• About this task
The expected output is each line in the data below that includes the string "will".

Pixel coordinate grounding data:
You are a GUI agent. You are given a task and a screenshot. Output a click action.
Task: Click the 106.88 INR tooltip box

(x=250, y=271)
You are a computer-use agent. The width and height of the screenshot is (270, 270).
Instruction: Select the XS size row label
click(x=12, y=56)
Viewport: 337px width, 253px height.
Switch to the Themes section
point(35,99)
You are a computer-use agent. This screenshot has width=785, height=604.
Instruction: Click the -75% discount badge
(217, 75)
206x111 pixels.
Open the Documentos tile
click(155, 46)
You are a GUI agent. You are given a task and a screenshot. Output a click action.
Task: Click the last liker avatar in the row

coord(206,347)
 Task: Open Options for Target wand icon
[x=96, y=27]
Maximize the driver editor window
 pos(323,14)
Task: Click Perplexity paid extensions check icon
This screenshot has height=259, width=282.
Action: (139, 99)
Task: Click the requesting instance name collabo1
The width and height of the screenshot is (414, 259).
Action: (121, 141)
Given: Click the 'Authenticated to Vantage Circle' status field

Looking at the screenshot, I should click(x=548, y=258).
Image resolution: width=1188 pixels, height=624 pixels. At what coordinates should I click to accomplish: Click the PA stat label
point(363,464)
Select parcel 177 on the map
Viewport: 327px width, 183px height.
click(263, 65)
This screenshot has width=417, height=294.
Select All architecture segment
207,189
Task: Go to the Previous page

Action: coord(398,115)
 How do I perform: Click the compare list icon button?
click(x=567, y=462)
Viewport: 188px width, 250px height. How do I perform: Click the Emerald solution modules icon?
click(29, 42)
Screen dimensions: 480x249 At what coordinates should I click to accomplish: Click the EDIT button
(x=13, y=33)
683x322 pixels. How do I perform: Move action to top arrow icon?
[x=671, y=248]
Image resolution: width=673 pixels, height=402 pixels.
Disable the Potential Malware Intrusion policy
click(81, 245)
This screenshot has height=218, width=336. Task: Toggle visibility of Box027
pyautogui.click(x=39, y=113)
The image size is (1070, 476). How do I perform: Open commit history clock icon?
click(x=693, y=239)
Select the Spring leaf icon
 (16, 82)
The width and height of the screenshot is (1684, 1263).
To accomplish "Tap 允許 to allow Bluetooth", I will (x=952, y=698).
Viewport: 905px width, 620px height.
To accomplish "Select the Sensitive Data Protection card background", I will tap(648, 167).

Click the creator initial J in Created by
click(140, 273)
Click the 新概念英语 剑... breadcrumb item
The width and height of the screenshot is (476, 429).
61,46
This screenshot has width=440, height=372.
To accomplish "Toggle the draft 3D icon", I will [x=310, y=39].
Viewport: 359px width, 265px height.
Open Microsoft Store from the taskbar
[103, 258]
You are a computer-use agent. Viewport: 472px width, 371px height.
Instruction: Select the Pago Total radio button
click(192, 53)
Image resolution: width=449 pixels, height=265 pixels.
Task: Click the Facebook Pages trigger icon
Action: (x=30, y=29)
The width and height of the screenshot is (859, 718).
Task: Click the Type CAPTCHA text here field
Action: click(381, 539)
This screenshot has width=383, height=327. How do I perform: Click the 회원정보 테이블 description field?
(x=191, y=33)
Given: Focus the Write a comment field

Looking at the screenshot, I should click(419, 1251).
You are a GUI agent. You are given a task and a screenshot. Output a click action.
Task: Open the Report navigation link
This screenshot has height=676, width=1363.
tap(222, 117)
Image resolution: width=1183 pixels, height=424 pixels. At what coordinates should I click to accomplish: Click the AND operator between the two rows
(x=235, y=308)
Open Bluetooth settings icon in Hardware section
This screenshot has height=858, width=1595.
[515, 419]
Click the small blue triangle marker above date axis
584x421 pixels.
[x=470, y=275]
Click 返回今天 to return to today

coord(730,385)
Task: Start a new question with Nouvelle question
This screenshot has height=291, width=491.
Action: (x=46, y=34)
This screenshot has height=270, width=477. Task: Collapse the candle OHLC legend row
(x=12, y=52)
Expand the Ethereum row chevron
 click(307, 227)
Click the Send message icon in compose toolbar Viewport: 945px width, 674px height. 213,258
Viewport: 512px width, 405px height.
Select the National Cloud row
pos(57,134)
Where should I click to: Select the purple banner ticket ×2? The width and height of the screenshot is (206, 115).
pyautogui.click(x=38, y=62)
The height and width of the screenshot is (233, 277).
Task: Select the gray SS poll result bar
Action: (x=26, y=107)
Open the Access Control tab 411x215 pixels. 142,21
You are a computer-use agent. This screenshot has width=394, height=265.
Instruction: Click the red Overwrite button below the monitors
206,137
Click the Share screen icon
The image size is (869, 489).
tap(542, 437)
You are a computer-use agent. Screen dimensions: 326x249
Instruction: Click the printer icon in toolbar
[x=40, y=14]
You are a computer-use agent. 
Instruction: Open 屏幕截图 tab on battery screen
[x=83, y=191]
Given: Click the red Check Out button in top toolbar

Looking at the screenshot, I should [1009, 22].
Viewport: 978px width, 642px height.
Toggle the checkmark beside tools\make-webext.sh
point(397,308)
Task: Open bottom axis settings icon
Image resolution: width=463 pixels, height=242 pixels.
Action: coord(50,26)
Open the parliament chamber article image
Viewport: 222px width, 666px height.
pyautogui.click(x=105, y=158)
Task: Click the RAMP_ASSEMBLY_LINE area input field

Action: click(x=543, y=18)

• Exercise response
To accomplish "Tap 允許 to allow Bluetooth", I will (x=952, y=698).
To accomplish "Select the Sensitive Data Protection card background", I will tap(648, 167).
To accomplish "Toggle the draft 3D icon", I will [x=310, y=39].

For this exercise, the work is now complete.